• Material supplied:
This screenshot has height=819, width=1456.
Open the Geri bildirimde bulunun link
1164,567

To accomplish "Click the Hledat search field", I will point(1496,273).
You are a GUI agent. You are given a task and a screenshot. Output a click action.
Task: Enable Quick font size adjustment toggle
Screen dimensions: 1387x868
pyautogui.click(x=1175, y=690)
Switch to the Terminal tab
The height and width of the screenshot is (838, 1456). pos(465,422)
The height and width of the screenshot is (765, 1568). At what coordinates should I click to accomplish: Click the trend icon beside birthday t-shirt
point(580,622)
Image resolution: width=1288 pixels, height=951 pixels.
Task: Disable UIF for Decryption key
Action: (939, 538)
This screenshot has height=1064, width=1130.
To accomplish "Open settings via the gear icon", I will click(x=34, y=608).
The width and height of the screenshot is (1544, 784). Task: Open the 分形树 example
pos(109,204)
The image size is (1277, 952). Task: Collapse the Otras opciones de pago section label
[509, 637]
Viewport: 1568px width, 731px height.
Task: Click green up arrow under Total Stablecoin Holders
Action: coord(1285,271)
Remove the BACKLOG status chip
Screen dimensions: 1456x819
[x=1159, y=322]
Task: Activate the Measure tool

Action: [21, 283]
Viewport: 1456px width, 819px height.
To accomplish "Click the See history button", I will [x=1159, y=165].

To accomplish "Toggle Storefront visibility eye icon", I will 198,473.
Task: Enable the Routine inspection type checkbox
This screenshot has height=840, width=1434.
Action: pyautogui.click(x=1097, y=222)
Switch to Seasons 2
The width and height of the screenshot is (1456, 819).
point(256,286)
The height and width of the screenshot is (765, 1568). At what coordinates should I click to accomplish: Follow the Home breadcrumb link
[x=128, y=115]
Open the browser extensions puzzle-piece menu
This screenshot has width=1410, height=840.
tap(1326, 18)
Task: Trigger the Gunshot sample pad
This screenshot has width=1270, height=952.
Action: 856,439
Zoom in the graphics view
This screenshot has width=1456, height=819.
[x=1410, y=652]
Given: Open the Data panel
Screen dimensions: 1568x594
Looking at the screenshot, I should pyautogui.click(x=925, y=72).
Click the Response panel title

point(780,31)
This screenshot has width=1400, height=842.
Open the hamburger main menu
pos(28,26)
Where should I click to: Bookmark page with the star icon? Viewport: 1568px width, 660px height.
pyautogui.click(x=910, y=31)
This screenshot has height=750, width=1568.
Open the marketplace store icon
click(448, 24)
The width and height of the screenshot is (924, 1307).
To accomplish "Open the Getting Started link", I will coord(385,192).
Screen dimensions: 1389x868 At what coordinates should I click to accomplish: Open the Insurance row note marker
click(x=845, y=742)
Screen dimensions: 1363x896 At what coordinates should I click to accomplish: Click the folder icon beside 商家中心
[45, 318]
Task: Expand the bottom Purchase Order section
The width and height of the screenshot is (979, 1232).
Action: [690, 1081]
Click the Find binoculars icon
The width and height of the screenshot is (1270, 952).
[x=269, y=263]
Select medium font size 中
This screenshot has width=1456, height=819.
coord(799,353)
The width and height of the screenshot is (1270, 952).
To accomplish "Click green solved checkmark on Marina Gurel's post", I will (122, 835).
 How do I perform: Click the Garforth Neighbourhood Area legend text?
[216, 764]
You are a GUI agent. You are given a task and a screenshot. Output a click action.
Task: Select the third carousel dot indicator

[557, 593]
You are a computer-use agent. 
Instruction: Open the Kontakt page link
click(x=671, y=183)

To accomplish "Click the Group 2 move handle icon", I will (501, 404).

• Work request: Set every entry down verbatim.

• Result of the task:
This screenshot has height=819, width=1456.
Open the Geri bildirimde bulunun link
1164,567

To accomplish "Click the Hledat search field", I will point(1496,273).
You are a GUI agent. You are given a task and a screenshot. Output a click action.
Task: Enable Quick font size adjustment toggle
Screen dimensions: 1387x868
pyautogui.click(x=1175, y=690)
Switch to the Terminal tab
The height and width of the screenshot is (838, 1456). pos(465,422)
The height and width of the screenshot is (765, 1568). At what coordinates should I click to accomplish: Click the trend icon beside birthday t-shirt
point(580,622)
Image resolution: width=1288 pixels, height=951 pixels.
Task: Disable UIF for Decryption key
Action: (939, 538)
This screenshot has height=1064, width=1130.
To accomplish "Open settings via the gear icon", I will click(x=34, y=608).
The width and height of the screenshot is (1544, 784). Task: Open the 分形树 example
pos(109,204)
The image size is (1277, 952). Task: Collapse the Otras opciones de pago section label
[509, 637]
Viewport: 1568px width, 731px height.
Task: Click green up arrow under Total Stablecoin Holders
Action: coord(1285,271)
Remove the BACKLOG status chip
Screen dimensions: 1456x819
[x=1159, y=322]
Task: Activate the Measure tool

Action: [21, 283]
Viewport: 1456px width, 819px height.
To accomplish "Click the See history button", I will [x=1159, y=165].

To accomplish "Toggle Storefront visibility eye icon", I will 198,473.
Task: Enable the Routine inspection type checkbox
This screenshot has height=840, width=1434.
Action: pyautogui.click(x=1097, y=222)
Switch to Seasons 2
The width and height of the screenshot is (1456, 819).
point(256,286)
The height and width of the screenshot is (765, 1568). At what coordinates should I click to accomplish: Follow the Home breadcrumb link
[x=128, y=115]
Open the browser extensions puzzle-piece menu
This screenshot has width=1410, height=840.
tap(1326, 18)
Task: Trigger the Gunshot sample pad
This screenshot has width=1270, height=952.
Action: 856,439
Zoom in the graphics view
This screenshot has width=1456, height=819.
[x=1410, y=652]
Given: Open the Data panel
Screen dimensions: 1568x594
Looking at the screenshot, I should pyautogui.click(x=925, y=72).
Click the Response panel title

point(780,31)
This screenshot has width=1400, height=842.
Open the hamburger main menu
pos(28,26)
Where should I click to: Bookmark page with the star icon? Viewport: 1568px width, 660px height.
pyautogui.click(x=910, y=31)
This screenshot has height=750, width=1568.
Open the marketplace store icon
click(448, 24)
The width and height of the screenshot is (924, 1307).
To accomplish "Open the Getting Started link", I will coord(385,192).
Screen dimensions: 1389x868 At what coordinates should I click to accomplish: Open the Insurance row note marker
click(x=845, y=742)
Screen dimensions: 1363x896 At what coordinates should I click to accomplish: Click the folder icon beside 商家中心
[45, 318]
Task: Expand the bottom Purchase Order section
The width and height of the screenshot is (979, 1232).
Action: [690, 1081]
Click the Find binoculars icon
The width and height of the screenshot is (1270, 952).
[x=269, y=263]
Select medium font size 中
This screenshot has width=1456, height=819.
coord(799,353)
The width and height of the screenshot is (1270, 952).
To accomplish "Click green solved checkmark on Marina Gurel's post", I will (122, 835).
 How do I perform: Click the Garforth Neighbourhood Area legend text?
[216, 764]
You are a GUI agent. You are given a task and a screenshot. Output a click action.
Task: Select the third carousel dot indicator

[557, 593]
You are a computer-use agent. 
Instruction: Open the Kontakt page link
click(x=671, y=183)

To accomplish "Click the Group 2 move handle icon", I will (501, 404).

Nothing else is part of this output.